**Excerpt provided**
JP: When you write something with any sort of historical relevance there is such an awesome responsibility attached to it, a driving need to get it one hundred percent accurate. But in this case, especially, the theme of history repeating itself made diving into the past absolutely necessary. I had a very hard time deciding whether or not to use the names of some of the real players in the eugenics project - like Harry Perkins, for example. He exists in the book, but as a character who is talked about and never met. The main cast is all imaginary, so that their issues and tangles and choices come from my imagination.
The fluidity between the past and the present was really based in the characters of Lia, and Meredith. Lia's link is obvious, but Meredith's ties are more intellectual. As a preimplantation genetic diagnostician, she is the modern day incarnation of yesterday's eugenicist: a woman who uses science to do good, by employing techniques that - in the wrong hands - could be devastating. While I was working on Second Glance I had a lot of arguments with a friend of mine, a medical researcher who does not support stem cell research. I do. The problem isn't the science, in my opinion; it's in who decides what's 'normal' or 'optimal' or 'valuable.' It was not the eugenicist's desire to make the world a better place that was faulty - it was the way they chose to define 'better.'
Of all my books, this was the most technically difficult to write. It felt like I was performing brain surgery - setting up all these open plugs in the first part so that I could join them to their resolutions in the last part. There are so many twists and turns in Second Glance, and that was tough to pull off, because when you write about history there's a sense of inherent closure and expectation. You read the book, and you think you know what's coming… but in fact, you don't.

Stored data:
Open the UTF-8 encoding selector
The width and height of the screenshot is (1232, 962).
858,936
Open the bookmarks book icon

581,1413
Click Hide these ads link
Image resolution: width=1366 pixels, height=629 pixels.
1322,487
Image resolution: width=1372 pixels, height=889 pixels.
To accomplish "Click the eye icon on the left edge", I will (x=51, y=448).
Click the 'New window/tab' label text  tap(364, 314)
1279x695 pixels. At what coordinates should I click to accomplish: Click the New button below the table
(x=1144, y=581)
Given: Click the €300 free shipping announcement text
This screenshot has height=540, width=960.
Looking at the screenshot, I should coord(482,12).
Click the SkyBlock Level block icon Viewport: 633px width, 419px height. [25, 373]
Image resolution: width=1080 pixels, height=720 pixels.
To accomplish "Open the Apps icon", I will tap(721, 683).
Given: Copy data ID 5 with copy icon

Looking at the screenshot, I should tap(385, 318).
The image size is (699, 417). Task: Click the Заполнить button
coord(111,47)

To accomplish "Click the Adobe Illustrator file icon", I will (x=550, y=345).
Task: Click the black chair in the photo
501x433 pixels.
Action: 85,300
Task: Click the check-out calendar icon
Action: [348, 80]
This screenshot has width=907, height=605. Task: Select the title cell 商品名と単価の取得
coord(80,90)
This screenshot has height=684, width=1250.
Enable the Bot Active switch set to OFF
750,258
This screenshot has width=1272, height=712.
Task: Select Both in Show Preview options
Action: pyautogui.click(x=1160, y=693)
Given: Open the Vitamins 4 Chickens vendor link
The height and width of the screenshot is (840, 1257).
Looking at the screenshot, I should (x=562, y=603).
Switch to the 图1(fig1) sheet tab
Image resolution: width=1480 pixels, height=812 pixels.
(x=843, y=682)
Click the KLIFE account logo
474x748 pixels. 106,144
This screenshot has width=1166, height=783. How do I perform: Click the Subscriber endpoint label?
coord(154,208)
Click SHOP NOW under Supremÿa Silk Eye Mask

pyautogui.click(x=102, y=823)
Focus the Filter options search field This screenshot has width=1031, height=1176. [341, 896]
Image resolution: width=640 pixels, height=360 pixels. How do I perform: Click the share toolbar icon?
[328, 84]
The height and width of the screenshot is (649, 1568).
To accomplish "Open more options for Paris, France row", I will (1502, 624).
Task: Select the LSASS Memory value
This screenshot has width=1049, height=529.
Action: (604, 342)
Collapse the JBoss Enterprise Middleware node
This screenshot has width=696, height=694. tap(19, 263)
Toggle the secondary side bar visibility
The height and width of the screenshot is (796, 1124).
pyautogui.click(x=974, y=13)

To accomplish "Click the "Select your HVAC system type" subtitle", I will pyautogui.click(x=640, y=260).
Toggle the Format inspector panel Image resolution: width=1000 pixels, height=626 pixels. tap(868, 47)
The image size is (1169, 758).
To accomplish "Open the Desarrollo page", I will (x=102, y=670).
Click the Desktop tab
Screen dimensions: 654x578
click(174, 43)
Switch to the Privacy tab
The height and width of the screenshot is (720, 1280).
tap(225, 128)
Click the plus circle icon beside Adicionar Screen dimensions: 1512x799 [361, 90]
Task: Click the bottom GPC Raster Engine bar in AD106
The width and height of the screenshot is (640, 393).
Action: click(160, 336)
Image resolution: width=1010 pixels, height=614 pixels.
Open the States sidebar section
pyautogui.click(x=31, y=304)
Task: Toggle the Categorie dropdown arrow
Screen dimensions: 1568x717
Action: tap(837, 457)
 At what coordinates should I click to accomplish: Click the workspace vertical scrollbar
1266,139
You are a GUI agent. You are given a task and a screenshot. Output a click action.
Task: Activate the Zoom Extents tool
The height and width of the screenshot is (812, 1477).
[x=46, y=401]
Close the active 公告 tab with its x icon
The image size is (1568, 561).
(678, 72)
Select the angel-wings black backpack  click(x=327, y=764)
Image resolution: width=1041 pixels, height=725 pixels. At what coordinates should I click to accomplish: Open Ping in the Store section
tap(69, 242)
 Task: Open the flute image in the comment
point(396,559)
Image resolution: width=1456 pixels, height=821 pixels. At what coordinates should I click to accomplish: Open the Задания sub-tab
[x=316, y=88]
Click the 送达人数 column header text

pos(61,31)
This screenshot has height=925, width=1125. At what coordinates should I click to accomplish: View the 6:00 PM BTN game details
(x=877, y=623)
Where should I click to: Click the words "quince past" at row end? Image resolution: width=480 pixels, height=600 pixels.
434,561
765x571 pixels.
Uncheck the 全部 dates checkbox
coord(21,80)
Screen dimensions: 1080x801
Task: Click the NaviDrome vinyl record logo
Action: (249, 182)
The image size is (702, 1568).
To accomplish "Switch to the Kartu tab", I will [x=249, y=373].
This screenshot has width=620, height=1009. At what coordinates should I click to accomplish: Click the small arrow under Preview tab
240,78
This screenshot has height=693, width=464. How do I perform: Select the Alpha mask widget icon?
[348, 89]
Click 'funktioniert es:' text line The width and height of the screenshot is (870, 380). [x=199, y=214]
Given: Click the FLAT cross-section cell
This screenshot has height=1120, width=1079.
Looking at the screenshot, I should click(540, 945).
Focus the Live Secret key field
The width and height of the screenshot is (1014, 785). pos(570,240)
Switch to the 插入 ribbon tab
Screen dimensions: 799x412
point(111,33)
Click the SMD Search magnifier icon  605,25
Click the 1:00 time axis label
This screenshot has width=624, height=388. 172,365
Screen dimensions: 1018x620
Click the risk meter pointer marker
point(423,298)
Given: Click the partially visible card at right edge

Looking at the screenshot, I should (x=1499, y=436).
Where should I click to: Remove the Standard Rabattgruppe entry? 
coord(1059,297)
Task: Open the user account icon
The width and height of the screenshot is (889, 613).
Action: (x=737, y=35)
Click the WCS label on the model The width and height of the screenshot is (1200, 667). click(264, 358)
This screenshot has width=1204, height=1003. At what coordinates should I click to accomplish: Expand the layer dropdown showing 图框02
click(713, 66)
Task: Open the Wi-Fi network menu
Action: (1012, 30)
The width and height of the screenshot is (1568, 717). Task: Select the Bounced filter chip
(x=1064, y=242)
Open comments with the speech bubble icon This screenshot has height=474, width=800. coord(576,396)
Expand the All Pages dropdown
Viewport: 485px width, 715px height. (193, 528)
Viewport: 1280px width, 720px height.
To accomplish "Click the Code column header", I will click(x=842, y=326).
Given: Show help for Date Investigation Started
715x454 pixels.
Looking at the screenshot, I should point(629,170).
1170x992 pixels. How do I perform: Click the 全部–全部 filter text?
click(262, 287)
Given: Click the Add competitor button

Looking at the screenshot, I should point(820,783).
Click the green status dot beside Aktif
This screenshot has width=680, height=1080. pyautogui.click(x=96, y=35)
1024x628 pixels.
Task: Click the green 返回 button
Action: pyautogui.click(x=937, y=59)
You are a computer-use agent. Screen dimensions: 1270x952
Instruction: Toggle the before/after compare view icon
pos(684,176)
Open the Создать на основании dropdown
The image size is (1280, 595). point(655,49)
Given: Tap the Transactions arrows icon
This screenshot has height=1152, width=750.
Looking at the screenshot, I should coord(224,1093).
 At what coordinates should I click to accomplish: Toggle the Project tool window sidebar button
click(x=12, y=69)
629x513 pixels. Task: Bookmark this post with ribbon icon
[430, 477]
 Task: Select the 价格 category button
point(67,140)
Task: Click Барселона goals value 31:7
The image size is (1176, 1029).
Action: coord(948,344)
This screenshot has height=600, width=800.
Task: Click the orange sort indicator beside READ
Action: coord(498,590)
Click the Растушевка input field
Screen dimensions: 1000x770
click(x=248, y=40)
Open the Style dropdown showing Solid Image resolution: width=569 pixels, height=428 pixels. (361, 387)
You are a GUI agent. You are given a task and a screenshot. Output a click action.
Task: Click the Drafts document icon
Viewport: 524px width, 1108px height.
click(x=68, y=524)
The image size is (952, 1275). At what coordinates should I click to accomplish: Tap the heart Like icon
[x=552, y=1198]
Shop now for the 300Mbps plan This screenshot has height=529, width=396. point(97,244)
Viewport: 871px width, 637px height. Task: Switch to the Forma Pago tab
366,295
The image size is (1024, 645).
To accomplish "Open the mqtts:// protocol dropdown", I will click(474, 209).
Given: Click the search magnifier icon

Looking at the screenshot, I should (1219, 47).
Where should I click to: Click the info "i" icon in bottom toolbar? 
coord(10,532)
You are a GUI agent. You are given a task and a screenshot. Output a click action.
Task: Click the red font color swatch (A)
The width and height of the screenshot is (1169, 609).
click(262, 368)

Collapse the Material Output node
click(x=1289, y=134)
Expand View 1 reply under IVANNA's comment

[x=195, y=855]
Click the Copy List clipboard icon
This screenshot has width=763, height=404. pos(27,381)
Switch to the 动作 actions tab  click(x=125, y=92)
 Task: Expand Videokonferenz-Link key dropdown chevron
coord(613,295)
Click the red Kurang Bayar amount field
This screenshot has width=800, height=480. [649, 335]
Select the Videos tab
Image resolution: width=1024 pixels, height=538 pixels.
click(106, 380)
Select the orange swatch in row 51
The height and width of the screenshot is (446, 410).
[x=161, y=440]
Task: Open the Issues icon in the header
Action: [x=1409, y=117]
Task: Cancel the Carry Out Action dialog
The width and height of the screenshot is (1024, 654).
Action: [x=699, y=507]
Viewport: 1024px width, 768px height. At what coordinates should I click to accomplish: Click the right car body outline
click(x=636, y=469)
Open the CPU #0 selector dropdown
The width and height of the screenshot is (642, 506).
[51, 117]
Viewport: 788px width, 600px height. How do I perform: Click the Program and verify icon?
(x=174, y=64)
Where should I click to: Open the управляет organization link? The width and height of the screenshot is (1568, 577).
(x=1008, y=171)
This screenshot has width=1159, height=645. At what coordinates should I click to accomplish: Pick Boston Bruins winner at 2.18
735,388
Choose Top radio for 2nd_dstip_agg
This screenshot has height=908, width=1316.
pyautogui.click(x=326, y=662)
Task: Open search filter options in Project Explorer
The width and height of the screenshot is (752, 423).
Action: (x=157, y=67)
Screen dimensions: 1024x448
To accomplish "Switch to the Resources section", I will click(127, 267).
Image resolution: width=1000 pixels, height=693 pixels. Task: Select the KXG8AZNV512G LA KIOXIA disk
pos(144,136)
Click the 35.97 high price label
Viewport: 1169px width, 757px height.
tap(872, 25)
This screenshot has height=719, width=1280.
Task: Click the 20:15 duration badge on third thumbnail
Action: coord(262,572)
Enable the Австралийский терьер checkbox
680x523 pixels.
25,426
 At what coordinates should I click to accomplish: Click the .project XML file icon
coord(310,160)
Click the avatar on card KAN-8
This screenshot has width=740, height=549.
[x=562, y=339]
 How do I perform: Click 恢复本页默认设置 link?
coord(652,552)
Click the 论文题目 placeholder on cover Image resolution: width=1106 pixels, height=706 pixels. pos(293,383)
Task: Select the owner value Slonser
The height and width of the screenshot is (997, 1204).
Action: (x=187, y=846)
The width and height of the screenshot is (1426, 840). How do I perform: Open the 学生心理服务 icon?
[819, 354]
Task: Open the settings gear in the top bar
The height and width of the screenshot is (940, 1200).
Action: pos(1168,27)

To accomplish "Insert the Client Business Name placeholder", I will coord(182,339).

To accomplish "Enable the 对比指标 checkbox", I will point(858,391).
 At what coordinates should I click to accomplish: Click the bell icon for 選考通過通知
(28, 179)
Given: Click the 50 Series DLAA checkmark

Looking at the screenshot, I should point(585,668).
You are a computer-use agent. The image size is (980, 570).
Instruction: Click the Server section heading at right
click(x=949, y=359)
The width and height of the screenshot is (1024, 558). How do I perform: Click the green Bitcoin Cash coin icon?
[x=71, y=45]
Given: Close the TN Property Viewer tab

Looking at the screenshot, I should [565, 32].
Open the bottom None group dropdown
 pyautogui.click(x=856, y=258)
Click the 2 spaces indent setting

**Task to carry out**
Reproduce the full interview excerpt about writing Second Glance, word for word.

**Response to the exercise**
JP: When you write something with any sort of historical relevance there is such an awesome responsibility attached to it, a driving need to get it one hundred percent accurate. But in this case, especially, the theme of history repeating itself made diving into the past absolutely necessary. I had a very hard time deciding whether or not to use the names of some of the real players in the eugenics project - like Harry Perkins, for example. He exists in the book, but as a character who is talked about and never met. The main cast is all imaginary, so that their issues and tangles and choices come from my imagination.
The fluidity between the past and the present was really based in the characters of Lia, and Meredith. Lia's link is obvious, but Meredith's ties are more intellectual. As a preimplantation genetic diagnostician, she is the modern day incarnation of yesterday's eugenicist: a woman who uses science to do good, by employing techniques that - in the wrong hands - could be devastating. While I was working on Second Glance I had a lot of arguments with a friend of mine, a medical researcher who does not support stem cell research. I do. The problem isn't the science, in my opinion; it's in who decides what's 'normal' or 'optimal' or 'valuable.' It was not the eugenicist's desire to make the world a better place that was faulty - it was the way they chose to define 'better.'
Of all my books, this was the most technically difficult to write. It felt like I was performing brain surgery - setting up all these open plugs in the first part so that I could join them to their resolutions in the last part. There are so many twists and turns in Second Glance, and that was tough to pull off, because when you write about history there's a sense of inherent closure and expectation. You read the book, and you think you know what's coming… but in fact, you don't.